* [PASSAGE PROVIDED]:
==*==

# You get what you pay for...



## rkober

I feel your pain. Even though I knew better I bought an off brand raised panel set b4 Christmas for a little project. It was $35+/- for a 3 bit set! I made a couple test runs and the joints were so loose I just boxed it up and returned it. Did it the old fashioned way which probably gave me more flexibility anyway.


----------



## thedude50

I have not seen this brand in the stores around here and I am very leery of brands I dont know.


----------



## Ken90712

Thx for the info. I feel your pain we have all done it.


----------



## cutworm

I bought a stacked rail and stile bit from them when I was learning to make doors. I made about 6 door frames and was satisfied with the bit.


----------



## roman

bs


----------



## roman

the blame gane


----------



## Moai

There are three reasons why I buy $140 New Balance Shoes:
1. Made in Usa 100%, that means part of that money will pay us workers.
2. They make my right size, US 14D.
3. The last pair I had, lasted 5 years.

As it is said in Spanish, "lo barato sale caro"!


----------



## waho6o9

Es la verdad Francisco.


----------



## thedude50

Dkv How many passes on each board did you take to reach full depth


----------



## DKV

4


----------



## Tennessee

I noticed it says "Satisfaction Guaranteed, Lifetime warranty" on the little bag. I guess that was not quite true…


----------



## Straightbowed

yep I bought some of these at a estate auction although they were cheap I thought I was getting a steal till I used them, dulled in like 2 passes that were very light and had really bad vibration nothing like a Whiteside that cuts smooth as butter and no vibration


----------

==*==

* [SUPPLIED RECORDS]:
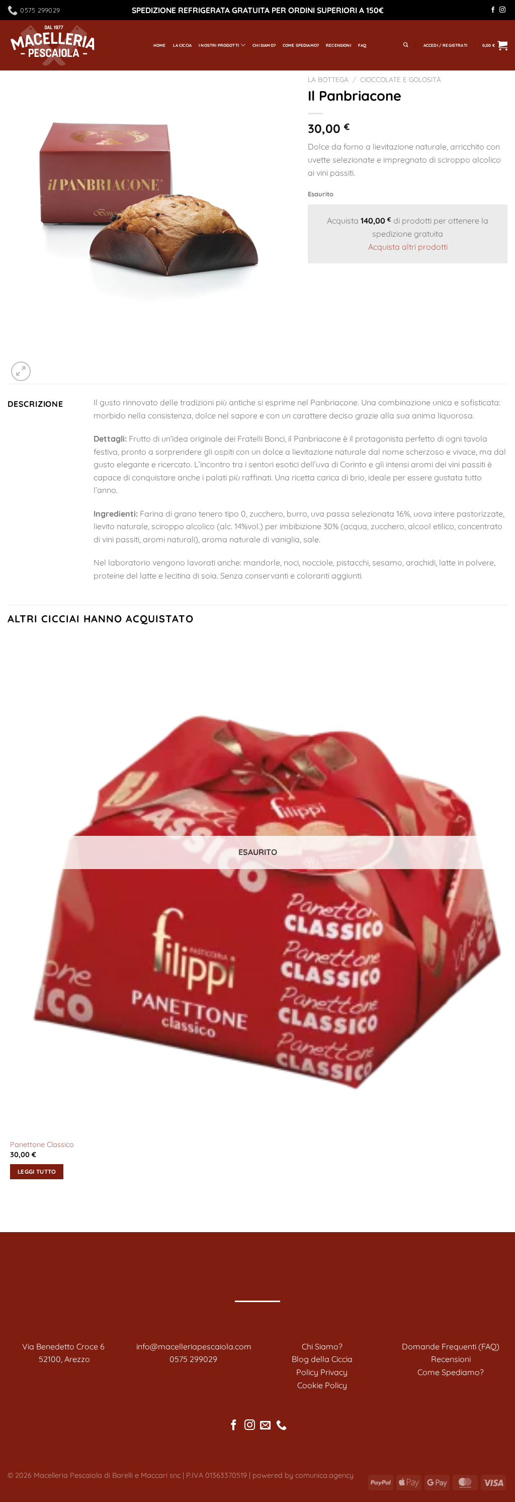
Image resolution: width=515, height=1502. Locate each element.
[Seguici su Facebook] (493, 10)
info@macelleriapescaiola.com (193, 1346)
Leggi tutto (37, 1171)
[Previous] (12, 1214)
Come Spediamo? (301, 45)
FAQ (362, 45)
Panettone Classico (42, 1144)
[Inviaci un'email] (265, 1426)
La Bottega (328, 79)
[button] (445, 45)
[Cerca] (405, 45)
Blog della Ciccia (322, 1359)
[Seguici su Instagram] (502, 10)
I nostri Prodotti (219, 45)
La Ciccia (182, 45)
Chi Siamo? (264, 45)
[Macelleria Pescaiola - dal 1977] (73, 45)
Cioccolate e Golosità (400, 79)
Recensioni (338, 45)
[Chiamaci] (281, 1426)
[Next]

==*==

* [SET TASKS]:
[1] Reproduce the forum thread about cheap router bits word for word, from start to finish.
[2] Pull out every line of the listing that contains the string "Seguici", matching case exactly.
The forum thread and the listing have nothing to do with each other.

* [WRITTEN ANSWERS]:
[1]
# You get what you pay for...



## rkober

I feel your pain. Even though I knew better I bought an off brand raised panel set b4 Christmas for a little project. It was $35+/- for a 3 bit set! I made a couple test runs and the joints were so loose I just boxed it up and returned it. Did it the old fashioned way which probably gave me more flexibility anyway.


----------



## thedude50

I have not seen this brand in the stores around here and I am very leery of brands I dont know.


----------



## Ken90712

Thx for the info. I feel your pain we have all done it.


----------



## cutworm

I bought a stacked rail and stile bit from them when I was learning to make doors. I made about 6 door frames and was satisfied with the bit.


----------



## roman

bs


----------



## roman

the blame gane


----------



## Moai

There are three reasons why I buy $140 New Balance Shoes:
1. Made in Usa 100%, that means part of that money will pay us workers.
2. They make my right size, US 14D.
3. The last pair I had, lasted 5 years.

As it is said in Spanish, "lo barato sale caro"!


----------



## waho6o9

Es la verdad Francisco.


----------



## thedude50

Dkv How many passes on each board did you take to reach full depth


----------



## DKV

4


----------



## Tennessee

I noticed it says "Satisfaction Guaranteed, Lifetime warranty" on the little bag. I guess that was not quite true…


----------



## Straightbowed

yep I bought some of these at a estate auction although they were cheap I thought I was getting a steal till I used them, dulled in like 2 passes that were very light and had really bad vibration nothing like a Whiteside that cuts smooth as butter and no vibration


----------

[2]
[Seguici su Facebook] (493, 10)
[Seguici su Instagram] (502, 10)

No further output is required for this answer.